Dataset records below:

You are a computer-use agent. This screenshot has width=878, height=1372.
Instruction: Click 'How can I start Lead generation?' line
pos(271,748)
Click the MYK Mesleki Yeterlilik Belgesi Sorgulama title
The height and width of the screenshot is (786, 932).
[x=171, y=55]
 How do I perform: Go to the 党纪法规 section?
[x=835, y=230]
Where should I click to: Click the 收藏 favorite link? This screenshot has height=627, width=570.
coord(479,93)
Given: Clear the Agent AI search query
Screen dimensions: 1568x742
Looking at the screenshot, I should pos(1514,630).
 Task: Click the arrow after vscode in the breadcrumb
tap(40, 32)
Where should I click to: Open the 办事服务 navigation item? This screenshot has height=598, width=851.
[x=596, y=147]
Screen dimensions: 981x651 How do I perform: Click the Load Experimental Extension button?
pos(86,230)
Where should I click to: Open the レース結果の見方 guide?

End of Dataset records.

What to do: In full and word for word, repeat the records.

Task answer:
You are a computer-use agent. This screenshot has width=878, height=1372.
Instruction: Click 'How can I start Lead generation?' line
pos(271,748)
Click the MYK Mesleki Yeterlilik Belgesi Sorgulama title
The height and width of the screenshot is (786, 932).
[x=171, y=55]
 How do I perform: Go to the 党纪法规 section?
[x=835, y=230]
Where should I click to: Click the 收藏 favorite link? This screenshot has height=627, width=570.
coord(479,93)
Given: Clear the Agent AI search query
Screen dimensions: 1568x742
Looking at the screenshot, I should pos(1514,630).
 Task: Click the arrow after vscode in the breadcrumb
tap(40, 32)
Where should I click to: Open the 办事服务 navigation item? This screenshot has height=598, width=851.
[x=596, y=147]
Screen dimensions: 981x651 How do I perform: Click the Load Experimental Extension button?
pos(86,230)
Where should I click to: Open the レース結果の見方 guide?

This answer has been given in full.